劇場公開日 2002年2月16日

助太刀屋助六 : 映画評論・批評

2002年2月15日更新

2002年2月16日より有楽町スバル座ほか全国東宝洋画系にてロードショー

惜しい。ウィットありビート感ありの喜八印なんだが

岡本喜八監督はやはり純粋西部劇より、西部劇の骨組みを隠し味にした時代劇のほうが合う。仇討ちの助っ人を稼業にしたチンケなヤクザ、真田広之が帰郷し、実は父だった男が仇討ちで死んだのをキッカケに、仇討ちの何たるかに直面し、奇想戦術で父の仇を討つまでの88分(背景に仇討ちの仇討ち、「又仇」の禁止という江戸幕府の理不尽さがある)。

黒澤明用心棒」的な宿場町に場所を限定しながら、派手な血の噴出が控えられているところがいかにも喜八印。武器もぜんぜん別系統だ。打楽器を使う山下洋輔のジャズ、簡潔な岸田今日子のナレーション文体に乗せられ、劇画のように話は進む。ウィットとビート感。ただ、幼なじみの密かな恋を相思相愛と確認した真田と鈴木京香が、馬で宿場を後にする結末が、途中で読めてしまう。惜しい。
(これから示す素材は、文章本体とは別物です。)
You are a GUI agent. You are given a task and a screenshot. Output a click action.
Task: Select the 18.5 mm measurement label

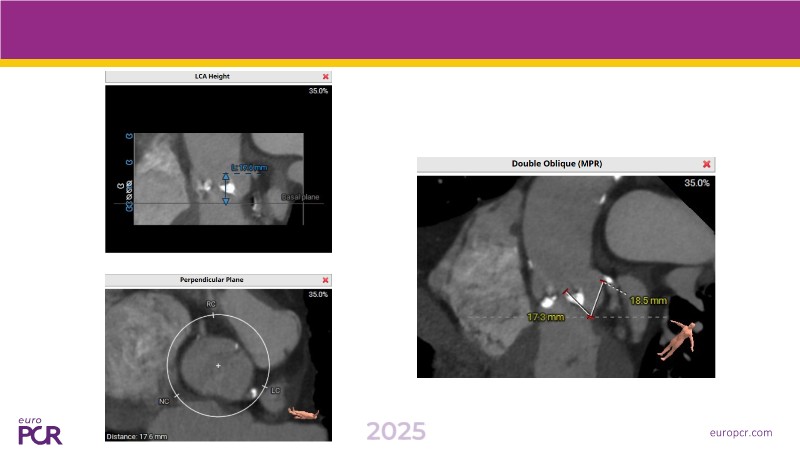pos(648,299)

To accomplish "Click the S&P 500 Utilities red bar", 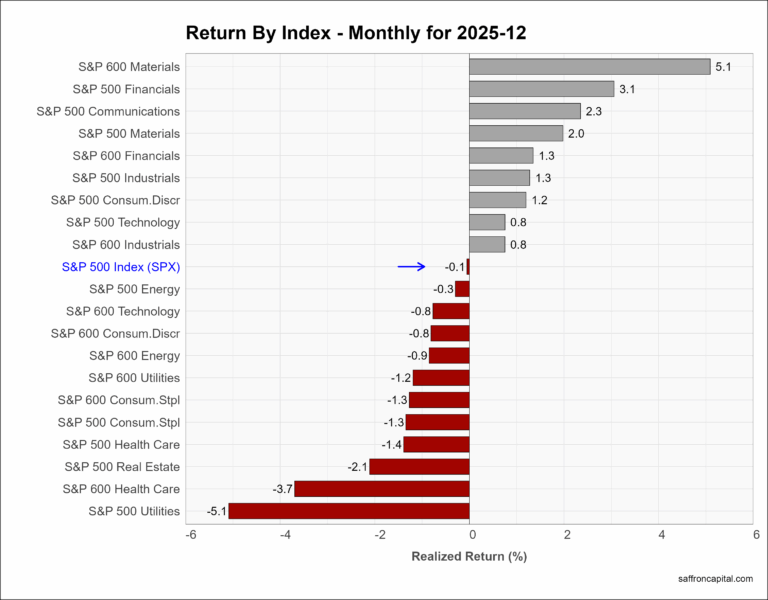I will pyautogui.click(x=349, y=511).
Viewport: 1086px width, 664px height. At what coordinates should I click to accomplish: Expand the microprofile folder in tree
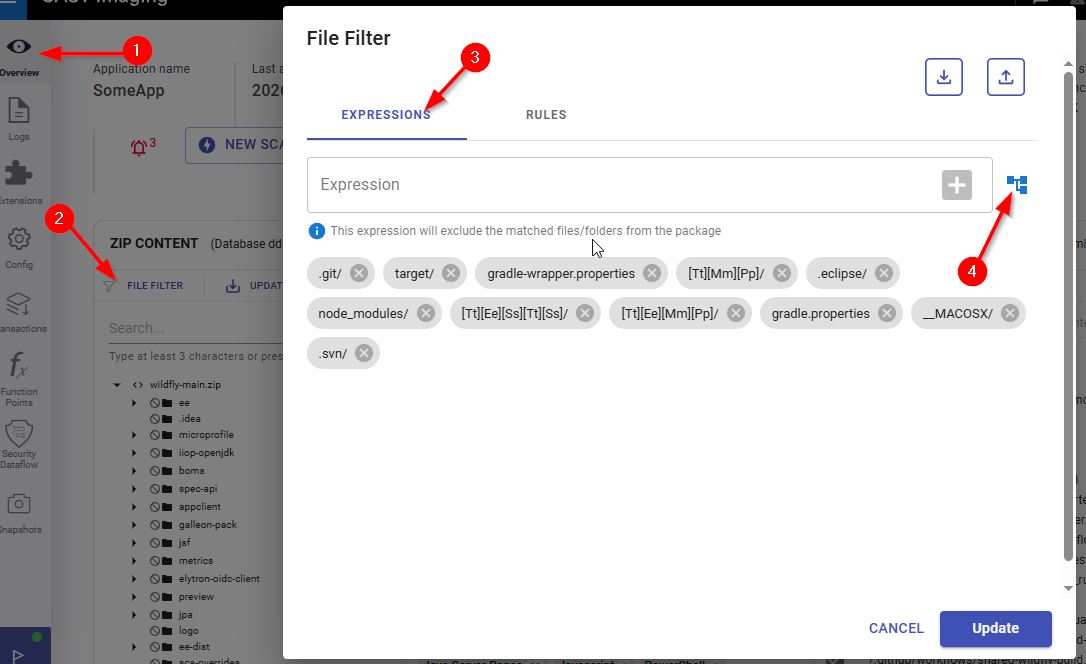click(x=134, y=435)
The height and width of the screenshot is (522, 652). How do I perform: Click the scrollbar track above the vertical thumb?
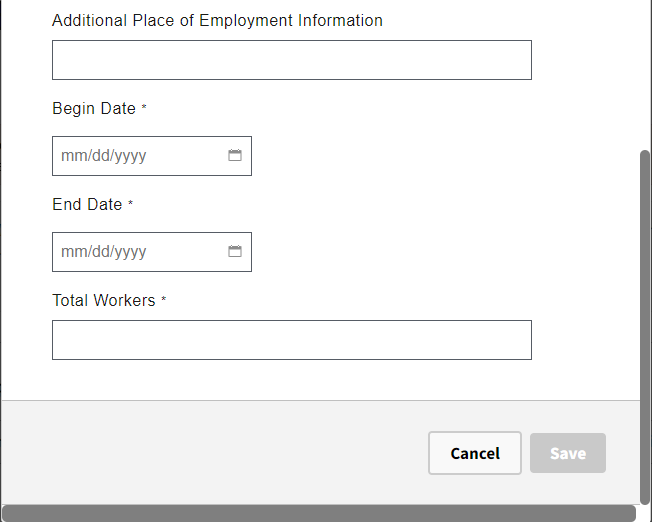click(x=645, y=70)
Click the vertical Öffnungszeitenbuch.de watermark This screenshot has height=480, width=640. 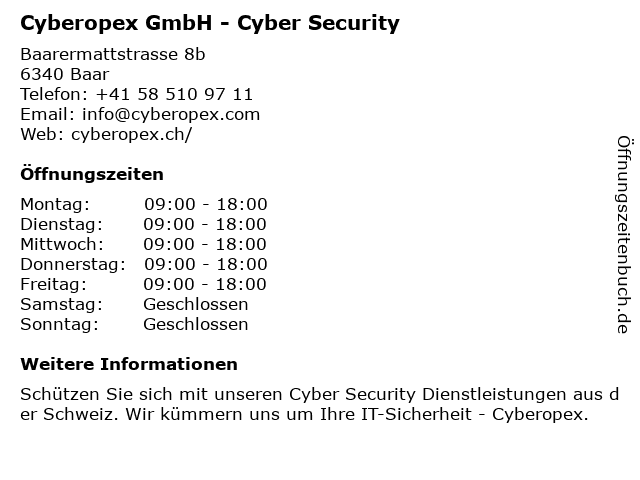(x=624, y=235)
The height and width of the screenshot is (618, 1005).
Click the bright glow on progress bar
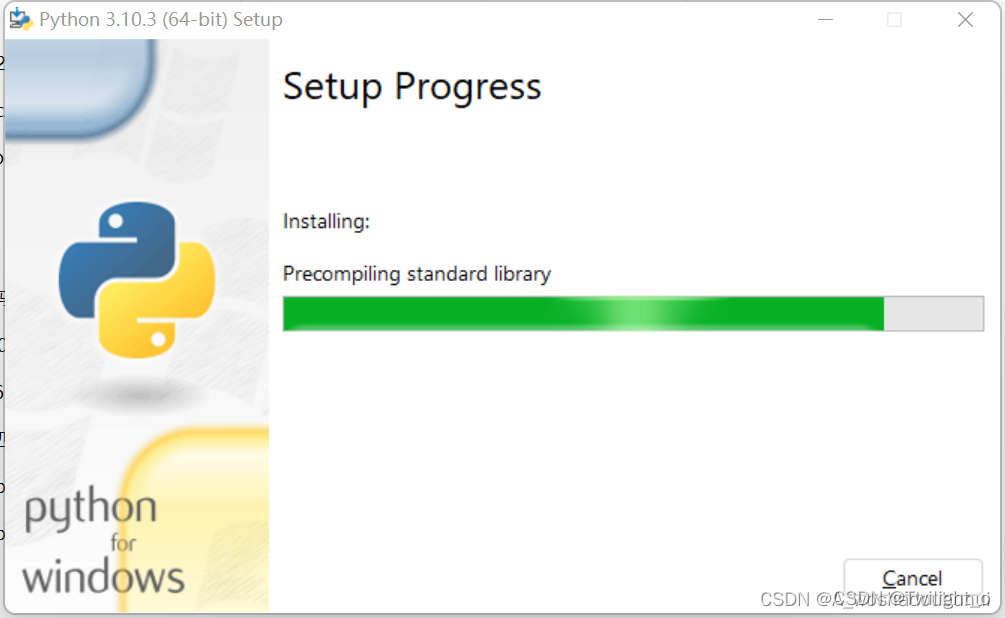click(635, 313)
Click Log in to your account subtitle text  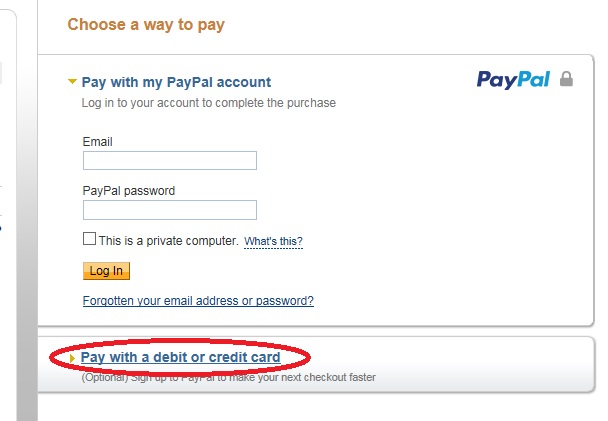(x=209, y=103)
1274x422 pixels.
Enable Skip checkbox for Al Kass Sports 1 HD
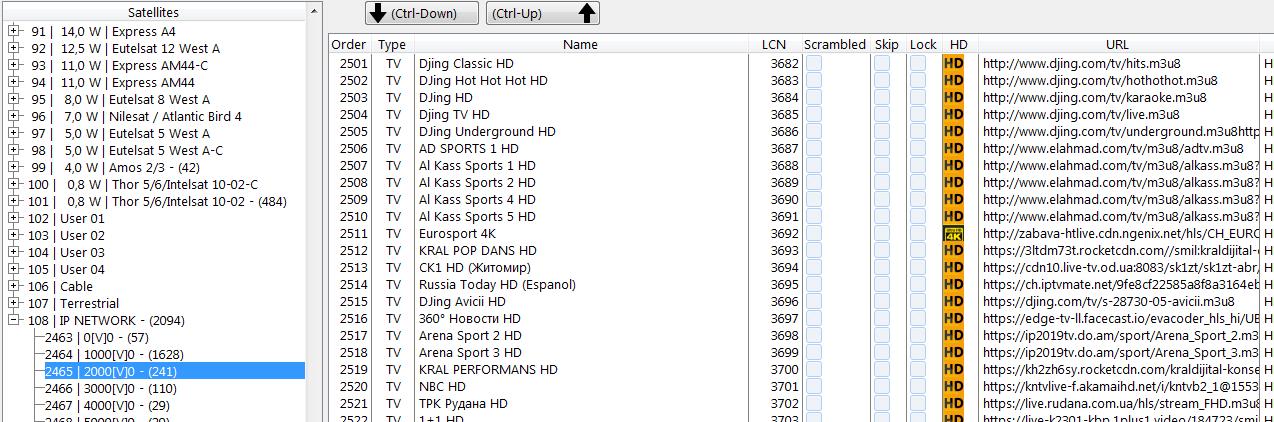pos(881,165)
真田「助六」の父をやった仲代達矢と、悪代官に娘京香の水揚げを託そうとする婆さん役・岸田今日子はすごく風情がある。が、その他の俳優は喜八復活に力を貸そうとオーバーアクトになった感があってちょっとカッコ悪い。話が予定調和に進みすぎてコクも足りない。今は時代劇が難しいなあという感想。民衆の投石シーンの嘘臭さもキズになった。